Our Movie Of The Week coverage of The Virgin Suicides has gone full steam ahead, with a new essay from Hazel Cills about the music of Sofia Coppola’s films and a forum discussion on the themes and style between Keith Phipps and Tasha Robinson. But if your appetite for suburban malaise has not yet been sated, don’t worry! The quiet desperation of life in the ’burbs was never quieter, more desperate, or ’burbier than in Todd Solondz’ Welcome To The Dollhouse. We first reported on murmurs of a proposed sequel to Dollhouse from Solondz back in October, and now the filmmaker has secured a full cast of talented actors to paradoxically look both expressionless and sad in his next project.
Let’s get the bad news out of the way first: This film will not be titled Welcome 2 The Dollhouse, and shall instead be called Wiener-Dog, in reference to a Dachshund that links segments of the film’s plot together, as well as a pun on the last name of protagonist Dawn Wiener. The diehard Solondzheads out there may wonder how the physics of the Solondz Cinematic Universe (known as the SCU in some extremely small, specific circles) allow for a Dollhouse sequel; after all, 2004’s Palindromes began with the funeral of a pregnant, obese, suicidal woman named Dawn Wiener. And yet living adult woman Greta Gerwig has signed on to take on the role of adult Dawn in this new project. Perhaps it was a different Dawn Wiener in the casket, or perhaps Solondz couldn’t give a flying fig about your intertextual inconsistencies.
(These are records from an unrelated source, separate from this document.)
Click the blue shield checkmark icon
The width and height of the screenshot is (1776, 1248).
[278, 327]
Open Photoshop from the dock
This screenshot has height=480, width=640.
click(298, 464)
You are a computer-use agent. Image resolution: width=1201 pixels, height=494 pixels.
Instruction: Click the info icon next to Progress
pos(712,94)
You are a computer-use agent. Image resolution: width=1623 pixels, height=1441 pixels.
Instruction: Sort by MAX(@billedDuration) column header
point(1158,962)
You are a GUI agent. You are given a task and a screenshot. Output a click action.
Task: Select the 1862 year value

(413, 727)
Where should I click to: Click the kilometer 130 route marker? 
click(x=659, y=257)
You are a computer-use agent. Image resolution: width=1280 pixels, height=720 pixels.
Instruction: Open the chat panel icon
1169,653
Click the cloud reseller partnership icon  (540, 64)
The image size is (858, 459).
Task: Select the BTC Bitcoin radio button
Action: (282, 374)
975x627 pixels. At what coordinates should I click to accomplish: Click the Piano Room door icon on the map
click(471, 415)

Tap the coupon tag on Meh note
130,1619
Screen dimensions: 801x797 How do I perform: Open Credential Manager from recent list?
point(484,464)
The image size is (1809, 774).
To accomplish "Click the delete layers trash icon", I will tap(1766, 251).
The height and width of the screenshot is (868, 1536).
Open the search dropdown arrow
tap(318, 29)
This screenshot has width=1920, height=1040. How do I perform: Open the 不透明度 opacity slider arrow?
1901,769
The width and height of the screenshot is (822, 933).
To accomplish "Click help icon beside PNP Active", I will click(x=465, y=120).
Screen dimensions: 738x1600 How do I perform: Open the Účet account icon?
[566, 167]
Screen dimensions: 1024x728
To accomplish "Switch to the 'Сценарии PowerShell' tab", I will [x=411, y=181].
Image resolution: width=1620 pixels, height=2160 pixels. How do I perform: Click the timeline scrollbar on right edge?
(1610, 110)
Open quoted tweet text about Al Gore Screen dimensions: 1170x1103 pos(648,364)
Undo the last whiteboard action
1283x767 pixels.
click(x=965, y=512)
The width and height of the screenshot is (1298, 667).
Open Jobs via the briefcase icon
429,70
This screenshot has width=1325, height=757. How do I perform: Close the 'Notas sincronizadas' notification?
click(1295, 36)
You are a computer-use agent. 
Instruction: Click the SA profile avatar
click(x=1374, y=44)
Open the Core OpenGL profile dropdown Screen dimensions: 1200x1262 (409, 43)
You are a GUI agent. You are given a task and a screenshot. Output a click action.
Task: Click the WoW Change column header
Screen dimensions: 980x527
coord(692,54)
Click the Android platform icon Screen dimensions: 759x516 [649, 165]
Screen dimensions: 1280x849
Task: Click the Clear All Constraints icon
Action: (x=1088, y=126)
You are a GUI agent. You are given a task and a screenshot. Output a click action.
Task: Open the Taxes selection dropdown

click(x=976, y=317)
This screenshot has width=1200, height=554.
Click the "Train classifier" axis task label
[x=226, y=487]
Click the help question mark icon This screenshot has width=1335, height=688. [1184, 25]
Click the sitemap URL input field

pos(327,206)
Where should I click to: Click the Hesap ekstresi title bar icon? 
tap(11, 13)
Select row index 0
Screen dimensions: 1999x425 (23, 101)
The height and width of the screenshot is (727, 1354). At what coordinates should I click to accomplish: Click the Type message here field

Gerwig and costar Julie Delpy had already been confirmed as stars in Wiener-Dog, but Deadline brings us a bevy of exciting, indie-friendly faces today. Zosia Mamet (HBO’s Girls), Brie Larson (so powerful in 2013’s Short Term 12), Kieran Culkin (fresh off a stage engagement with Scott Pilgrim costar Michael Cera in Kenneth Lonergan’s This Is Our Youth), Ellen Burstyn (seen recently in The Age Of Adaline), master dramatist Tracy Letts (pen behind Bug and Killer Joe), and Danny DeVito (who is Danny DeVito) have all signed on to act in the upcoming film. It’s a scattered bunch to be sure, but there’s no shortage of raw talent. All signs indicate that we’re in for another characteristically wry, poignant black comedy from Solondz.